Where we won't need schools....can anyone say its time for online?

Parsippany School District - 45 Possible Job Cuts

Kankakee School District 111 - Notifies Teachers of Layoffs

Anderson Community Schools Indiana - 125

Wayne School District NJ - Teacher Layoffs Likely

The Roxana School District - 28 Possible

Schaumburg Township Elementary District 54 - 130

East Grand School District - 17

Seaside School District - 16

Update: The Jordan School District - 250+

The Kern High School District - 10

We actually won't need cities, counties and states...but that might be a bit too much for Fools to handle right now.  You already know most of the video stores and book stores have or will be shutting down soon.  Same with many newspapers.  Next will be bank branches, many many retailers, and offices of a variety of businesses.

Expect most printed matter, including cash, to become obsolete in the next few years...
········
**Stated goal 1**
Name every type of business or establishment that the school layoffs post says is closing now or will close next.
**Stated goal 2**
Answer each question from the school layoffs post:
(a) How many possible job cuts are listed for Parsippany School District?
(b) What figure appears beside the Jordan School District?
(c) What does the writer expect to become obsolete in the next few years?
**Stated goal 3**
Extract the stretch of the school layoffs post from "Schaumburg Township Elementary" through "variety of businesses.", copying it character for character.

Interface element records:
········
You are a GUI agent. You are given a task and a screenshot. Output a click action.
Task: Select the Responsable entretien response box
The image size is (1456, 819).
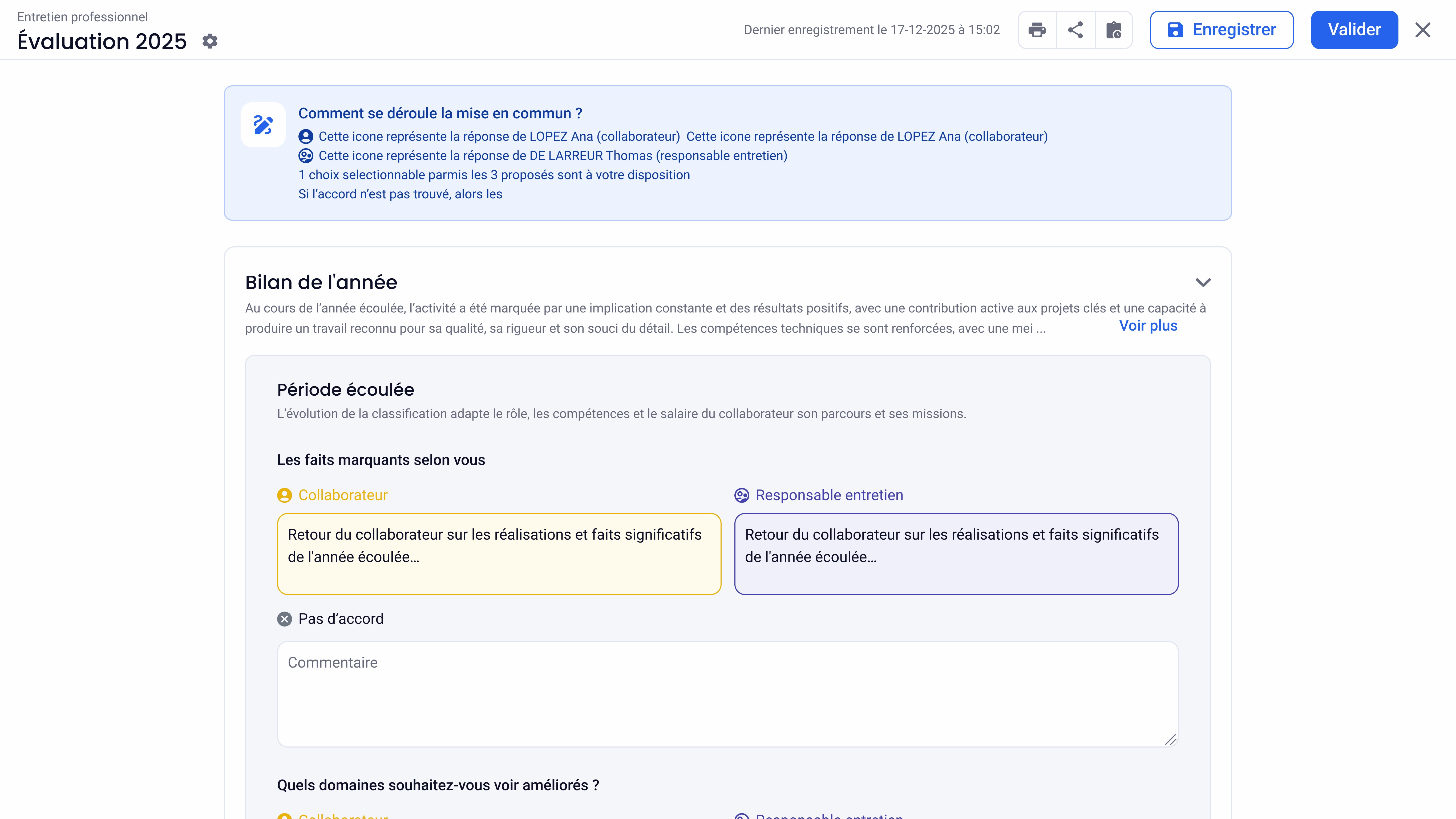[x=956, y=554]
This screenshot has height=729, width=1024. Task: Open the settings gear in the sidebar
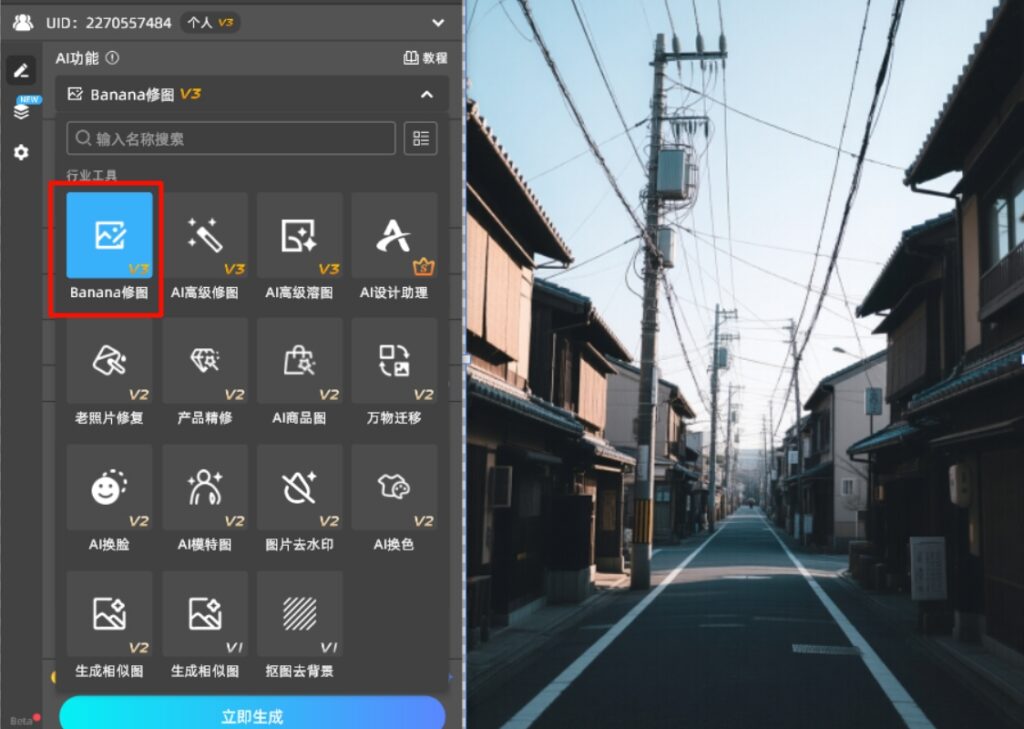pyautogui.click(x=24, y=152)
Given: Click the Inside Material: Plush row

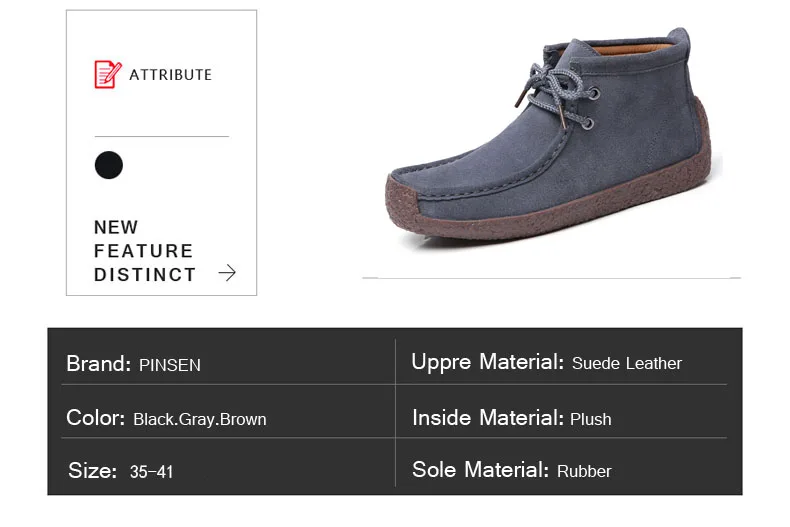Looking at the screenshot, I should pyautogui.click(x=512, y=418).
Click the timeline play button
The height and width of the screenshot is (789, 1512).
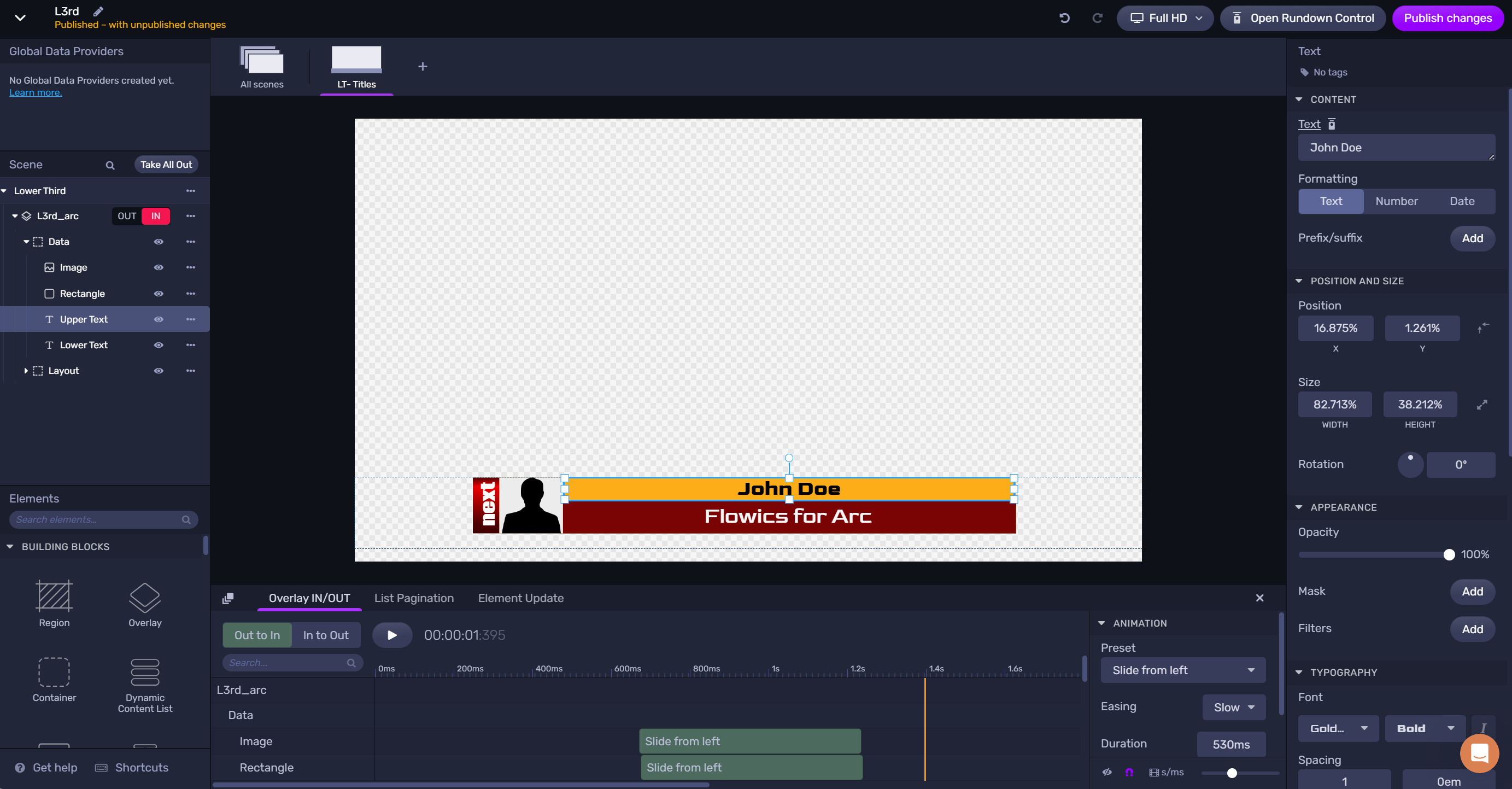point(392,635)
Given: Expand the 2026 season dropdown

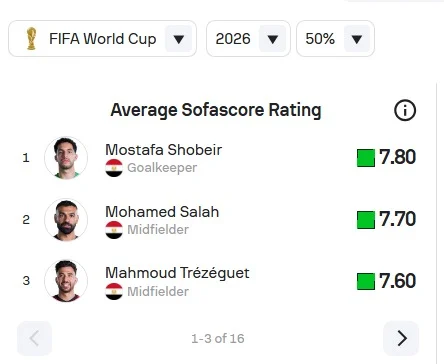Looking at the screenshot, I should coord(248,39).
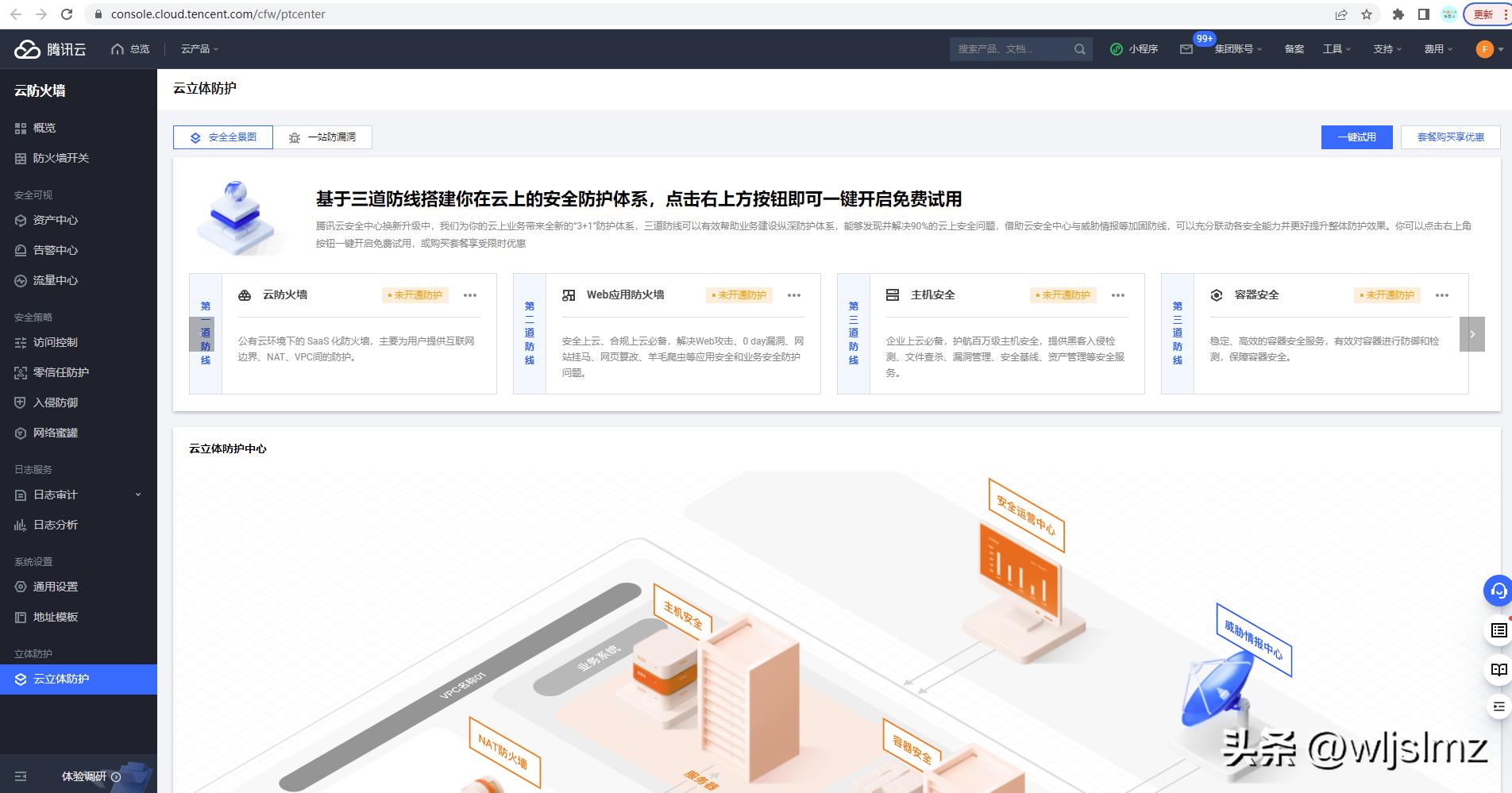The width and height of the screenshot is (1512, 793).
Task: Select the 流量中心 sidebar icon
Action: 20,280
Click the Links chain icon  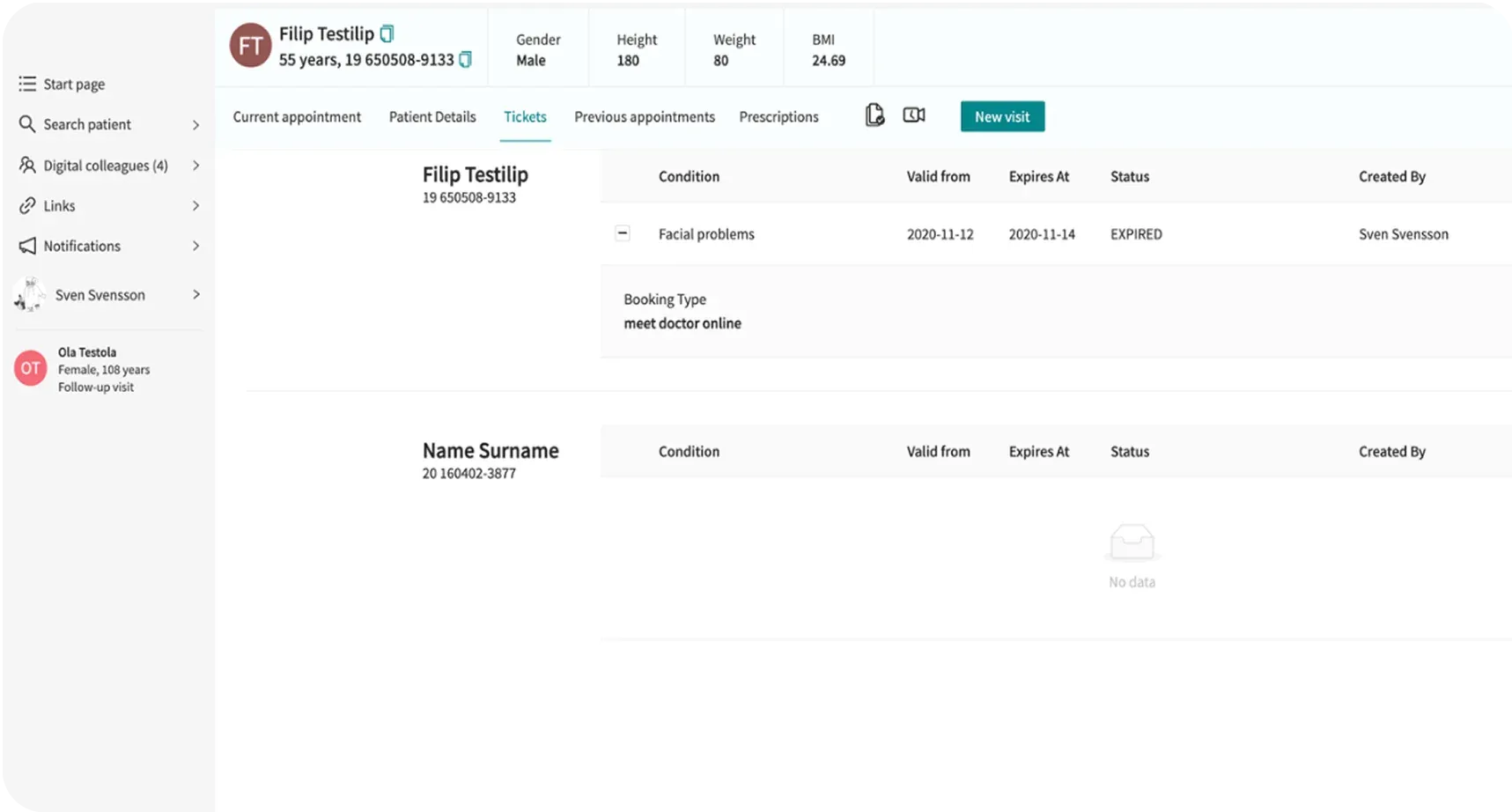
········
**Task response 1**
video stores
book stores
newspapers
bank branches
retailers
offices of a variety of businesses

**Task response 2**
(a) 45
(b) 250+
(c) Most printed matter, including cash

**Task response 3**
Schaumburg Township Elementary District 54 - 130

East Grand School District - 17

Seaside School District - 16

Update: The Jordan School District - 250+

The Kern High School District - 10

We actually won't need cities, counties and states...but that might be a bit too much for Fools to handle right now.  You already know most of the video stores and book stores have or will be shutting down soon.  Same with many newspapers.  Next will be bank branches, many many retailers, and offices of a variety of businesses.